Sharing the lecture held on January 16, 2024.

“We feel like we’re suffocating”:

Experimental Artists Confront Conformity in Seoul, 1968-70

SPEAKER: Matt VanVolkenburg

 

ABSTRACT:

In the late 1960s, a group of experimental artists influenced by art movements in the US and Europe began to hold ‘happenings’ in Seoul, some of which involved nudity, projection of experimental film, symbolic statements on personal freedom, and environmental art. By 1970, artists like Kim Ku-rim, whose sculptures included fabric-covered melting ice, Jeong Chan-seung, who ‘painted’ a ceiling with balloons, and Jeong Gang-ja, who was declared by the media to be “more famous for disrobing than for her art,” had joined with other artists and designers to form the 4th Group and declare the need for ‘non-corporeal’ art.

Throughout this period the artists called for freedom from stifling conformity, including freedom for men to wear their hair long, and increasingly gained public exposure. Their unwitting co-conspirators in this were the weekly magazines competing with each other to publish the most sensational content, and the artists became increasingly adept at attracting media coverage.

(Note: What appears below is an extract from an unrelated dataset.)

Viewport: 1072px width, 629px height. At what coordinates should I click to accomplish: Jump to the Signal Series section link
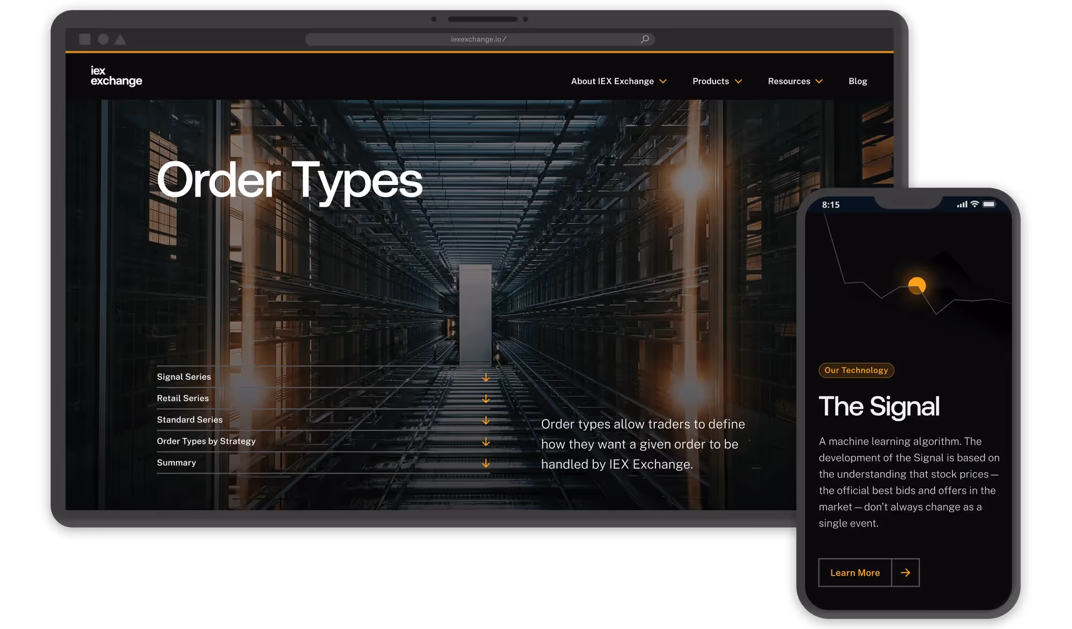pyautogui.click(x=184, y=377)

Magazine content involving nudity, and events taking place in the streets, such as a “funeral march for established art and culture” that took place on the 25th anniversary of Liberation, raised the ire of authorities and brought about the first crackdown on youth culture in August 1970. Ultimately, the 4th Group had an outsized influence on youth culture – and on the authorities’ methods of suppressing it – than its 4-month existence would suggest.

 

SHORT BIO:

Matt VanVolkenburg first arrived in Korea in 2001 and in 2005 began his blog, Gusts of Popular Feeling, where for 16 years he has written about modern Korean history, including film, music, urban redevelopment, and media depictions of foreigners. He contributed research to a case brought before the UN Committee on the Eradication of Racial Discrimination which ultimately ended HIV testing of foreign English teachers in Korea. He received an M.A. in Korean Studies from the University of Washington where he began researching the development and suppression of youth culture in 1970s Korea. He is the co-author, with David Dolinger, of “Called by Another Name: A Memoir of the Gwangju Uprising.”